> Given passage:
::::
The evaluation of students’ affective states remains an incredibly difficult challenge. While recognized as a key indicator of student engagement [ 14, 17, 26 ], there remains no clear gold-standard for identifying an affective state, leading to researchers such as Graesser & D’Mello [ 13 ] to call for greater attention to the theoretical stances that certain research methods entail. A full theoretical review is beyond the scope of this paper; instead, the current work presents a pilot study designed to empirically evaluate the reliability of two different types of affective self-reports in an educational context. Reliability is measured both in terms of inter-rater reliability (the degree of agreement between students), and “inter-method” reliability (i.e. given words or facial expressions as representations of affective states, which representation produces more consistent results).

A considerable body of research has been devoted to affect computing, and in particular to affect detection in educational software [ 9 ]. Progress has been made with methods that include self-report [ 8, 10 ], physiological sensors [ 1, 24 ], video-based retrospective reports [ 5, 15 ], text-based [ 11, 19 ], and field observation [ 16, 23 ] data. However, much of this research evaluates success based on the ability of a model to predict when a training label is present or absent, without giving deeper consideration to questions about the appropriateness of the training label itself.
::::
> Aim A: In the passage on evaluating students' affective states, which two kinds of reliability are measured?
The records are unrelated to the text.

> Saved entries:
::::
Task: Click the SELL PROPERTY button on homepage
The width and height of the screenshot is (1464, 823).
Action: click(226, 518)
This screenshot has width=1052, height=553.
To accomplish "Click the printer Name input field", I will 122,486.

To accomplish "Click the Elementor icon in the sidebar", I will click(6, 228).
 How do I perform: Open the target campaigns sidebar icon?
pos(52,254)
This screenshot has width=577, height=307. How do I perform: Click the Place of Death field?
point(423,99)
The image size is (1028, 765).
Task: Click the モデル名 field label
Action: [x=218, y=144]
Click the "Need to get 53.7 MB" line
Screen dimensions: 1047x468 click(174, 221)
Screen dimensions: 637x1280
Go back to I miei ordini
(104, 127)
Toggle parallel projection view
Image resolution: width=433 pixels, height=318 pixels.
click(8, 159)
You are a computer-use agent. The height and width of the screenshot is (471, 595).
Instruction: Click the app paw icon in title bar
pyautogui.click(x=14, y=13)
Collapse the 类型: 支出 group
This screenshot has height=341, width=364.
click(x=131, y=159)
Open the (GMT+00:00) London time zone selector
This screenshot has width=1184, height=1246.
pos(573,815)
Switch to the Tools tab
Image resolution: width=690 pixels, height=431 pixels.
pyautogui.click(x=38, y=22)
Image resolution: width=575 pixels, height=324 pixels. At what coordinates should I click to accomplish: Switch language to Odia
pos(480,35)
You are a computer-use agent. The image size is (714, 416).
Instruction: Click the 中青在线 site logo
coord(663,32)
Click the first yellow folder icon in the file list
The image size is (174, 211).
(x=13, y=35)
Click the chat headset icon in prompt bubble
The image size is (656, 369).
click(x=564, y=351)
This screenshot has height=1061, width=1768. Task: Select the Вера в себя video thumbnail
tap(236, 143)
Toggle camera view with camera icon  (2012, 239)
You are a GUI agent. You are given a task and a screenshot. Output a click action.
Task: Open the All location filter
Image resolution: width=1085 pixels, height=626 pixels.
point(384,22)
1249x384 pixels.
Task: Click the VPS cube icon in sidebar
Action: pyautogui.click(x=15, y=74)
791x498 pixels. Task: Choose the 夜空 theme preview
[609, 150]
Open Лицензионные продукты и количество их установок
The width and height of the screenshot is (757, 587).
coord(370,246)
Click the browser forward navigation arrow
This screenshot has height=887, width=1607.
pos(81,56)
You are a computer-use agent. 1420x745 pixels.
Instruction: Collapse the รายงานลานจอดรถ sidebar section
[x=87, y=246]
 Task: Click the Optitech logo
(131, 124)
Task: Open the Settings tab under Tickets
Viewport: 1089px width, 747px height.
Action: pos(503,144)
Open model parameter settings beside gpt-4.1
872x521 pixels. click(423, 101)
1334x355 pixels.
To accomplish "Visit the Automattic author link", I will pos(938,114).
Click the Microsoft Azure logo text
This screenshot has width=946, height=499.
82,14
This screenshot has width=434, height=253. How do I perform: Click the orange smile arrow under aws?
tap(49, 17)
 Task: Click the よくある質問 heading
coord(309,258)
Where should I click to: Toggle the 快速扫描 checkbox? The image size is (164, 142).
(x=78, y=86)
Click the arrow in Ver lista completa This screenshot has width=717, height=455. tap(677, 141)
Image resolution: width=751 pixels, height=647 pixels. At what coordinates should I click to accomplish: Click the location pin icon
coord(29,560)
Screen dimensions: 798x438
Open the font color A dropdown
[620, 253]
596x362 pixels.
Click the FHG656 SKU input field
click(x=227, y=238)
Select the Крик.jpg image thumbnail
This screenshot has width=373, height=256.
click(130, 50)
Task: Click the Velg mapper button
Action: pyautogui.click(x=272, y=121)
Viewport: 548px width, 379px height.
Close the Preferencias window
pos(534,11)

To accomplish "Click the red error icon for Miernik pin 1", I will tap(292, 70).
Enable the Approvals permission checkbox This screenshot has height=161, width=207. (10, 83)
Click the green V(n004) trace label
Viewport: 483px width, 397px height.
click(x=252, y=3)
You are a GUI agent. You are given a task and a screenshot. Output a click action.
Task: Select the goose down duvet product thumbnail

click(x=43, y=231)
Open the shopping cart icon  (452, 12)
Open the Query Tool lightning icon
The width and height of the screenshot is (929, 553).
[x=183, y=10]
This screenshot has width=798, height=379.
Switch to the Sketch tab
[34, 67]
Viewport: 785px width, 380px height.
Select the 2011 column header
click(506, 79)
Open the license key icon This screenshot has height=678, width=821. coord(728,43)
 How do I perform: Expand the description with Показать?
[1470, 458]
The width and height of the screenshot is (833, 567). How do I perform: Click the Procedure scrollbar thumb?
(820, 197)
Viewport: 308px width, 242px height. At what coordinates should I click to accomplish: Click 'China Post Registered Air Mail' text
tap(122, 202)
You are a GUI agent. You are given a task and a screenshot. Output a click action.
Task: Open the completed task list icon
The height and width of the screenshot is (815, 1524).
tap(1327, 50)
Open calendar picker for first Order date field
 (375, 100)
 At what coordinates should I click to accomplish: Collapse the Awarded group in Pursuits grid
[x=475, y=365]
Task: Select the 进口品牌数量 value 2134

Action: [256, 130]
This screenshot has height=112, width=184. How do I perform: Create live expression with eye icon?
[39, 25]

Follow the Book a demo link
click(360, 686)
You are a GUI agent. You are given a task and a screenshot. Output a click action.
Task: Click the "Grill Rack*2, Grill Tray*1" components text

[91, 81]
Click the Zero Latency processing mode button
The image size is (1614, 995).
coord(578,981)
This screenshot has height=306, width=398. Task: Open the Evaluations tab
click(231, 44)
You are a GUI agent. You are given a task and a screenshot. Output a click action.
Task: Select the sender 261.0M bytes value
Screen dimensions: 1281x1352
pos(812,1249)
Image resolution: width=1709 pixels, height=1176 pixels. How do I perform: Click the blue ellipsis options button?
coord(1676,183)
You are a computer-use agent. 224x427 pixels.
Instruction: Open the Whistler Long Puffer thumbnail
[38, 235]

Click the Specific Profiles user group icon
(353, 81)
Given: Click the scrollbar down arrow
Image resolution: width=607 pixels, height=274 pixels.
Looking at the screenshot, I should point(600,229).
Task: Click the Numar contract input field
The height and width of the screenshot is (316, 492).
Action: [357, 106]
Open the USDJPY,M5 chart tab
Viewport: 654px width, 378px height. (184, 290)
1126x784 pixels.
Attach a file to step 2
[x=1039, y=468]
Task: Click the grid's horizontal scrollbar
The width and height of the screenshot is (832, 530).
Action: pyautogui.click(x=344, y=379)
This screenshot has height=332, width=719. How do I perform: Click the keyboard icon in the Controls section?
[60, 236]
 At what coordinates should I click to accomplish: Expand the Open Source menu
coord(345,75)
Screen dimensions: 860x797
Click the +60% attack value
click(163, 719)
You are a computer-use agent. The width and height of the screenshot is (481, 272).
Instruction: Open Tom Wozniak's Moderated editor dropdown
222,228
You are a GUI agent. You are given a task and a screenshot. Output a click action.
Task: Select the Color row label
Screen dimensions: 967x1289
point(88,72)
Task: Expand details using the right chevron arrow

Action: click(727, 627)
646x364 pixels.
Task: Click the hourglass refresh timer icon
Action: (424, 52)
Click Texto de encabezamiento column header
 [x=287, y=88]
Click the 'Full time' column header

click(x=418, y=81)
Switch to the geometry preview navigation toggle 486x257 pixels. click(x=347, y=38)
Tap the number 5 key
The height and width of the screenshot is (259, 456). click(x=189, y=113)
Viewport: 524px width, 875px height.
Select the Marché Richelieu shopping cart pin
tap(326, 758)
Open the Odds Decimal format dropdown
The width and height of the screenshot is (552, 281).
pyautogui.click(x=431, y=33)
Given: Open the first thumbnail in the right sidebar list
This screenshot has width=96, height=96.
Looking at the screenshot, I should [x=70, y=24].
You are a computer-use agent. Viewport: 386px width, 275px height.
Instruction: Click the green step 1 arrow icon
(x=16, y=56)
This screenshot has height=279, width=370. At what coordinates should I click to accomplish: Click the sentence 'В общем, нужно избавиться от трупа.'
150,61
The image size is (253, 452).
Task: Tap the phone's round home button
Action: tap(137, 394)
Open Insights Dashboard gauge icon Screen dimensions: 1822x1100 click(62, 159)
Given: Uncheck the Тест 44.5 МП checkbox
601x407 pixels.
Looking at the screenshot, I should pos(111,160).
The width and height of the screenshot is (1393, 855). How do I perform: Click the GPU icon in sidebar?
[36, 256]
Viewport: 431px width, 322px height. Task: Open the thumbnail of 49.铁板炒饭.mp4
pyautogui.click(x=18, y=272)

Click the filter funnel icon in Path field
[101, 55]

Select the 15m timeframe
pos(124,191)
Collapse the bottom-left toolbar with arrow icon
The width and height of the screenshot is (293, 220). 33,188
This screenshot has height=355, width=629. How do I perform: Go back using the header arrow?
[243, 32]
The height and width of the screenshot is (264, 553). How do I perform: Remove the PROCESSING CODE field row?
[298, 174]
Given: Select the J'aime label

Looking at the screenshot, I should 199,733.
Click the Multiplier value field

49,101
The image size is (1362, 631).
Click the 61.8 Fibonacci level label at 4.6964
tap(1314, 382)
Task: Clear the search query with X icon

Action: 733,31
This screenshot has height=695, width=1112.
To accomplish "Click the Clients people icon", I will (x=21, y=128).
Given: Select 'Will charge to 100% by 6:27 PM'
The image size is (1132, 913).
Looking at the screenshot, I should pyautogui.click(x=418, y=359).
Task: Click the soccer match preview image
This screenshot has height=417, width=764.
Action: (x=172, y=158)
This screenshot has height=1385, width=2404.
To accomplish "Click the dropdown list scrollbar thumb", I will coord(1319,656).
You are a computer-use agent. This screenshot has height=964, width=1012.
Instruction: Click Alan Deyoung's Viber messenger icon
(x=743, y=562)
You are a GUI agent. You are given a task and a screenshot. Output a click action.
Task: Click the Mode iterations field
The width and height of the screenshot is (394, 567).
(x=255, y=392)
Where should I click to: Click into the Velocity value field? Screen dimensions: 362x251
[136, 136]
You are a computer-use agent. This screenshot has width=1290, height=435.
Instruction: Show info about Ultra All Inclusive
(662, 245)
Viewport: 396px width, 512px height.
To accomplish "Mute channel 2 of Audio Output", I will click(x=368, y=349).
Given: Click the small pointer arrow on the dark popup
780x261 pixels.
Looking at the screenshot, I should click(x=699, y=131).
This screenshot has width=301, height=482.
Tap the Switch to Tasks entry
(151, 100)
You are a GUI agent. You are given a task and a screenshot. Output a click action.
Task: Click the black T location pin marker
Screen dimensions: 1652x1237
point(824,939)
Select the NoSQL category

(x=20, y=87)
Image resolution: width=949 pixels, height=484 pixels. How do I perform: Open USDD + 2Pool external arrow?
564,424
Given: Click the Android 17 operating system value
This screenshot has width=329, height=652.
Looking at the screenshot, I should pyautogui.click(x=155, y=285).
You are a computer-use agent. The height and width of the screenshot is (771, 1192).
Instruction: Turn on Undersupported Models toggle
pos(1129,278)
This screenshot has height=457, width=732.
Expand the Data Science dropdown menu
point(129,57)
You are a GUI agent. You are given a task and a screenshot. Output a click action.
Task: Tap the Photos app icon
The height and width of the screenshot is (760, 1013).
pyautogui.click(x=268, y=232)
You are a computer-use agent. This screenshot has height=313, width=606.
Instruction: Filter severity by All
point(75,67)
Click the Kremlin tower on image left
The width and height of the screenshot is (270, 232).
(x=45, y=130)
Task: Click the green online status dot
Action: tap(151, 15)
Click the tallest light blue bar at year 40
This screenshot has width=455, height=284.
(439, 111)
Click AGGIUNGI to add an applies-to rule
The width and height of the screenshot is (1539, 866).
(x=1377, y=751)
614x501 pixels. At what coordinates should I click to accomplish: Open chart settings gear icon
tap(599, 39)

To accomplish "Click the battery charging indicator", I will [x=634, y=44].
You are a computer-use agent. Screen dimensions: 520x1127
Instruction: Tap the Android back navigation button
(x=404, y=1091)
::::
> Aim B: From the records, return the lines starting at the one that contains "Tap the number 5 key" and ending after the one that contains "Looking at the screenshot, I should [x=70, y=24].", with both of those lines included.

> Full response A: Inter-rater reliability, meaning the degree of agreement between students, and "inter-method" reliability.

> Full response B:
Tap the number 5 key
The height and width of the screenshot is (259, 456). click(x=189, y=113)
Viewport: 524px width, 875px height.
Select the Marché Richelieu shopping cart pin
tap(326, 758)
Open the Odds Decimal format dropdown
The width and height of the screenshot is (552, 281).
pyautogui.click(x=431, y=33)
Given: Open the first thumbnail in the right sidebar list
This screenshot has width=96, height=96.
Looking at the screenshot, I should [x=70, y=24].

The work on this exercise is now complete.